このことから、多数の蛋白導入ドメインペプチドを固層化すると、個々のナノ粒子が局所刺激を引き起こして細胞上でロボットのように働き、細胞表面から細胞内に侵入する性質を獲得することが分かった。ナノ粒子の挙動の観察には、共焦点顕微鏡、全内部反射蛍光顕微鏡および四次元顕微鏡を用いた。

蛋白導入ドメイン固層化ナノ粒子の運動 (出所:東北大学)

 

濃度依存性(受動的)とロボット型(能動的)の違い (出所:東北大学)

 
従来型のドラッグデリバリーシステムでは、細胞内への取り込みは受動的であり血中内濃度に依存するため、濃度を一定以上に上昇させることが細胞内への取り込みに必要だった。

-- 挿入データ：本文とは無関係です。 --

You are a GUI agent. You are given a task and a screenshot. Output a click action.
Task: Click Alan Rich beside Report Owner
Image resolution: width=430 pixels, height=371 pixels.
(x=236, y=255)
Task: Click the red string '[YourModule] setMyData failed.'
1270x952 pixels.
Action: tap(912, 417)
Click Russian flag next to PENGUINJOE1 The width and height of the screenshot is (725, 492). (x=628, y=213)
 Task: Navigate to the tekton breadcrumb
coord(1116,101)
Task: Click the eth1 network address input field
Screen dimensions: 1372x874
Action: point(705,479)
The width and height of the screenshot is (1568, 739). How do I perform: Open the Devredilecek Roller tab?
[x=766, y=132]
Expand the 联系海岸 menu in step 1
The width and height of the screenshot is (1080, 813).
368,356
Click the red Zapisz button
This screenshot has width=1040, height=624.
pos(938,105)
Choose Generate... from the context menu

このため、濃度の上昇に伴って様々な副作用が起きていた。今回発見された仕組みでは、個々の粒子がナノロボットとしての性質を獲得し、細胞内へ能動的に侵入するため、導入効率が良い。血中内濃度を上昇させなくても細胞内へ取り込まれ、細胞導入効率の飛躍的改善と副作用の軽減が期待できる。今後、様々な性質のナノ粒子、ナノカプセル、高分子化合物、高分子薬物などの細胞内導入法として同手法が利用され、癌の治療・診断や再生医療への応用が進むとみられる。